#### TASK REQUIREMENTS:
In the listing below, find each line holding "image" and copy it.

#### DATA EXCERPTS:
- Opening Delimiter -

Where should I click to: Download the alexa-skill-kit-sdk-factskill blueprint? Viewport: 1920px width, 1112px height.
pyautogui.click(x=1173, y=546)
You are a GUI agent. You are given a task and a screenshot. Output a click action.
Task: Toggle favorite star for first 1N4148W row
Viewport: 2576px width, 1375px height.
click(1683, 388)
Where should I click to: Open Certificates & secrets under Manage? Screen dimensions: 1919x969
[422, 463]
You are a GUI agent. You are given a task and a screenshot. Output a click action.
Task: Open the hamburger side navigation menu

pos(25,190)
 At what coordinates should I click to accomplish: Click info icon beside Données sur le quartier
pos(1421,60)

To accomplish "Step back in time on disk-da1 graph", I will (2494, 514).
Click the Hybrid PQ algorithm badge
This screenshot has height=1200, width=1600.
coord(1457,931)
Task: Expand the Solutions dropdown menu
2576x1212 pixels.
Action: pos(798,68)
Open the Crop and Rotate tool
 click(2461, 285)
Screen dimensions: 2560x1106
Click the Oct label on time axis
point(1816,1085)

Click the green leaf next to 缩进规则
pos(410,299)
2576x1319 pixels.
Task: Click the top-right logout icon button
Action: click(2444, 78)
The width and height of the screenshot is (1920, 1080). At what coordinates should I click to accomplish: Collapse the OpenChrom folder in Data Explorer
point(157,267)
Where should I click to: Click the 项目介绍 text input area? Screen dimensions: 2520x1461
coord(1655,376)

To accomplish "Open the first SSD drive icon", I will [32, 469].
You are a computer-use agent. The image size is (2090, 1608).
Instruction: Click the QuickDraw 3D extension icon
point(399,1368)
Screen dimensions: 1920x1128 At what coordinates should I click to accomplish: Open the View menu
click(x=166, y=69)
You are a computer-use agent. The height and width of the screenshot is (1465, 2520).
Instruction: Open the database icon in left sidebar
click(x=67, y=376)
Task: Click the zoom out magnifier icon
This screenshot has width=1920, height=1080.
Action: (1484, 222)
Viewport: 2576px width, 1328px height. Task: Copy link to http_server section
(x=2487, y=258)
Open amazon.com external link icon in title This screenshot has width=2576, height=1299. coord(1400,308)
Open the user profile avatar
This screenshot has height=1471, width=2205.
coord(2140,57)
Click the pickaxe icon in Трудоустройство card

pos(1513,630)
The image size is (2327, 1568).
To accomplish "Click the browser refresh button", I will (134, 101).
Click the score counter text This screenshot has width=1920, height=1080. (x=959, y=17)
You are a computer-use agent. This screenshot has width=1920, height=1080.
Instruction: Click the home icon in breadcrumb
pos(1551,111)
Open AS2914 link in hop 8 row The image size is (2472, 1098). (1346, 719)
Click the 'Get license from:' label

- Closing Delimiter -

#### ANSWER BOX:
You are a computer-use agent. The image size is (2090, 1608).
The image size is (2327, 1568).
Open AS2914 link in hop 8 row The image size is (2472, 1098). (1346, 719)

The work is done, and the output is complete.